Theory Article Volume 13, Issue 18 pp 22611—22622
Applying deductive reasoning and the principles of particle physics to aging research
- 1 Department of Neurology and Neurosurgery, McGill University, Montreal, Quebec H3A 2B4, Canada
- 2 Metabolic Disorders and Complications Program, And Brain Repair and Integrative Neuroscience Program, Research Institute of the McGill University Health Centre, Montreal, Quebec H4A 3J1, Canada
- 3 Department of Family Medicine, McGill University, Montreal, Quebec H3S 1Z1, Canada
- 4 Division of Genetics, Department of Medicine, Brigham and Women's Hospital and Harvard Medical School, Boston, MA 02115, USA
Received: July 28, 2021 Accepted: September 11, 2021 Published: September 20, 2021https://doi.org/10.18632/aging.203555
How to Cite
Copyright: © 2021 Moldakozhayev et al. This is an open access article distributed under the terms of the Creative Commons Attribution License (CC BY 3.0), which permits unrestricted use, distribution, and reproduction in any medium, provided the original author and source are credited.

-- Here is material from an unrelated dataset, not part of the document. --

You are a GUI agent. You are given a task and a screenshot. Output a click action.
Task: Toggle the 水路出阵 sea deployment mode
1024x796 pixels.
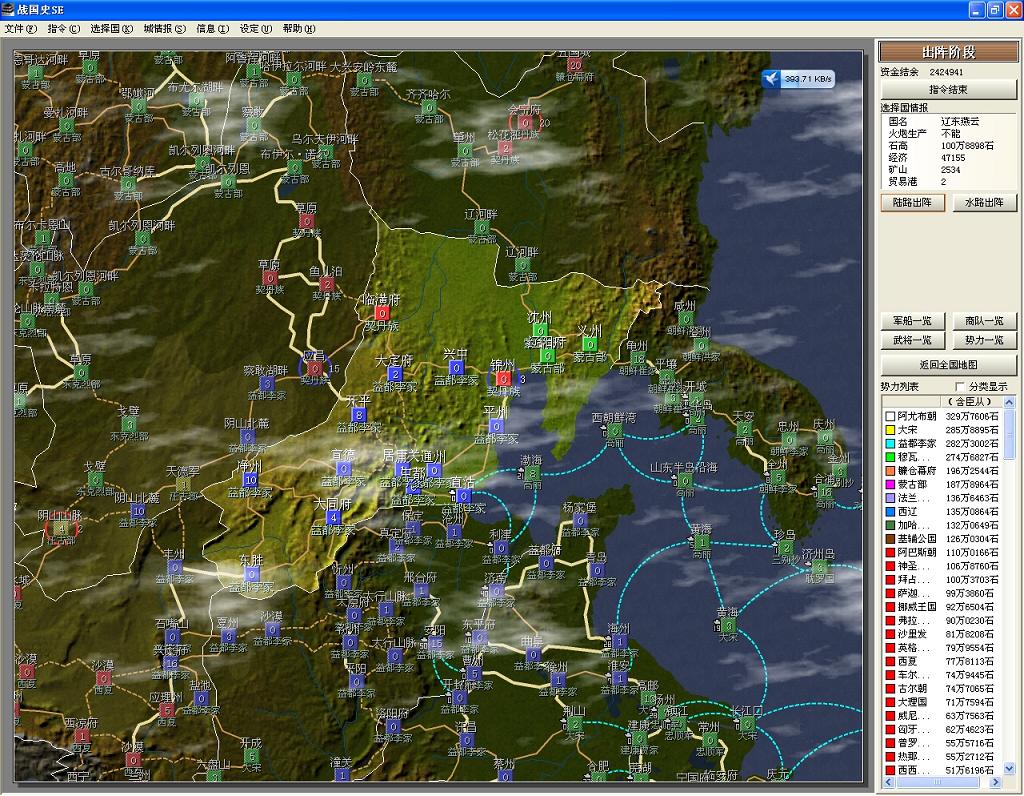pyautogui.click(x=984, y=202)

Aging is debatably one of the biggest mysteries for humanity, a process consisting of myriads of genetic, molecular, environmental, and stochastic deleterious events, leading to a progressive loss of organism functionality. Aging research currently lacks a common conceptual framework, and one challenge in establishing it is the fact that aging is a highly complex process. To help develop a framework of standard aging rules, we suggest the use of deductive reasoning based on particle physics' principles. Specifically, the principles that we suggest applying to study aging are discreteness of processes, transformation as a result of interaction, and understanding of threshold. Using this framework, biological aging may be described as a sequence of highly discrete molecular transformations caused by a combination of various specific internal and external factors. Internal organismal function and interaction of an organism with the environment result in chronic accumulation of molecular damage and other deleterious consequences of metabolism and the consequent loss of system's functionality. The loss of functionality occurs as a series of thresholds the organism reaches before it turns into an utterly non-functional state. We discuss how having a common ground may benefit aging research, introduce the logic of new principles and analyze specific examples of how this framework could be used to study aging and design longevity interventions.